Os puxadores de canção sentem a disposição da tropa e a estimula em uma batida ritmada de pés e mãos. O líder do grupo vai à frente para controlar a passada e evitar que os menos capacitados fiquem para trás e não concluam a atividade junto com todo o grupo.
Lembro-me do tenente Brian (saudoso comandante de pelotão) correndo com a alunada pelas ladeiras do Jardim Chapadão, bairro de Campinas, São Paulo, na época em que eu cursava a Escola Preparatória de Cadetes do Exército (EspCEx).
Findo o impensável ano de 2020 — qualquer qualificação demeritória ainda será amena — e já nos primeiros dias de 2021 iniciamos, sociedade brasileira, uma corrida em forma.
Consideremos, figurativamente, que o Brasil é um pelotão que atravessou há pouco a linha de partida, os fogos de artifício do ano-novo (ainda bem, foram poucos), e saiu para uma longa e dura corrida de obstáculos sem definição da linha de chegada.
Sabemos que os puxadores da contagem estão desafinados e arrítmicos, e os líderes não se preocupam com a coesão, olvidando a retaguarda de sua tropa. Parecem correr sozinhos.
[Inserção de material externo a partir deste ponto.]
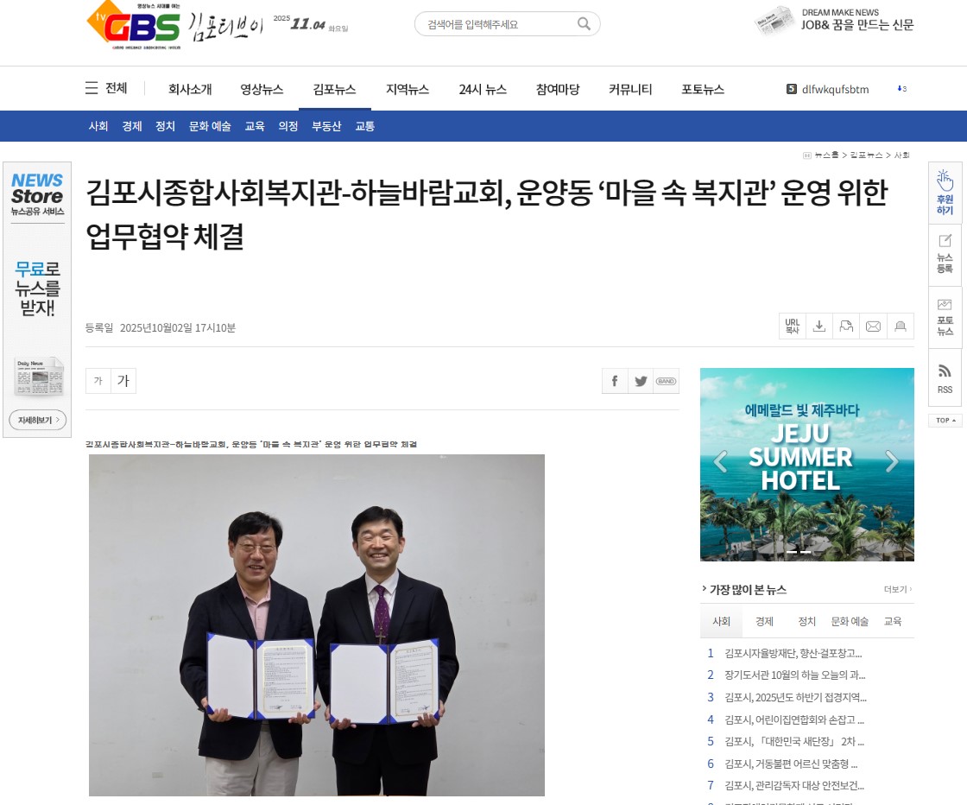
Task: Select 부동산 in the blue submenu bar
Action: [326, 126]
Portanto, estamos sem faróis a definir nossos rumos, desunidos emocionalmente e despreparados em organização.
Se assim persistir, enfrentaremos uma “Lurdinha” — temida metralhadora alemã empregada na Segunda Guerra Mundial — em um campo aberto semelhante àquele de Monte Castelo. Uma carnificina para nós, pracinhas contemporâneos.
Na preparação para o concurso da Escola de Comando e Estado-Maior do Exército (ECEME), desafiador obstáculo acadêmico na carreira do oficial, havia um livro ao qual todos compulsávamos, cujo título era Espaços Geográficos (BIBLIEX - Tiago Castro de Castro).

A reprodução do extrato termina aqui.